In a "stock-taking of how American Muslims have fared thus far and what the future holds for them," Haque and his twenty-six authors of varied backgrounds cover an impressively wide selection of topics, from the potential of the halal food business to sketching out a possible Muslim curriculum in the high schools. The range of these subjects – and the qualified authors to write about them – points to the many advances in Muslim activities in recent years.
Two authors highlight what turns out to be a foremost debate: how the Muslims are faring in the public square. M.A. Muqtedar Khan contrasts the considerable achievements of Muslims in the private sphere (e.g., building mosques) with "the failure of American Muslims to garner political influence." Funds for the former are relatively plentiful, he suggests, because this unarguably brings Muslims together and propagates what they have in common – their faith. Funding for public organizations languishes because of deep disagreements and too much attachment to the home-country causes. In contrast, Louay M. Safi holds that Islamic organizations have made "remarkable inroads in a relatively short time into the mainstream" of American life.But even he acknowledges that their impact on the general public is "hardly noticeable." If there is disagreement on how far the Muslims have come, there is near-total agreement that it is but a fraction of the distance they have yet to go.

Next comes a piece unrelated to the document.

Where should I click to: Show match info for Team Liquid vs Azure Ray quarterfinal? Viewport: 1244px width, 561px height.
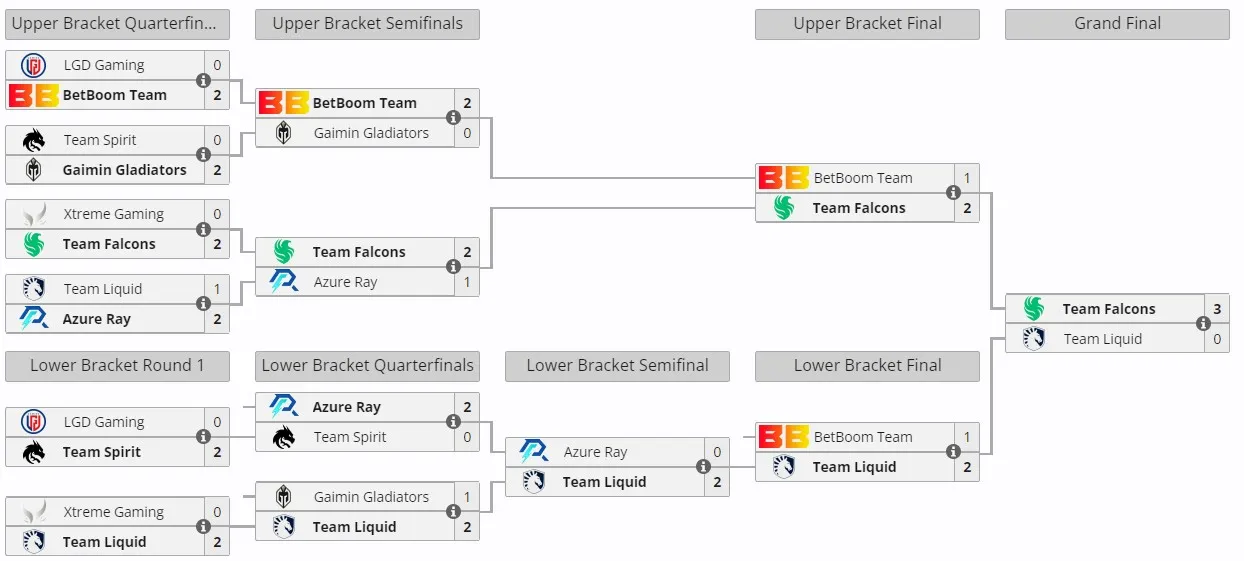point(203,304)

Perhaps the most surprising argument is that presented by Shamim A. Siddiqi in which he deems the United States a more successful country than any Muslim-majority one; but also that it lacks a guiding ideology and so is in decay. He suggests that bringing together the finest country and "a superb ideology" would be an ideal solution. Joining these two winners can produce wonderful results; indeed, Siddiqi sees circumstances in America as "better and more conducive" for Islamism than anywhere else. This places a huge burden on American Muslims, for the "success of the Muslim world now depends on how soon the Muslims of America are able to build up their own indigenous movement."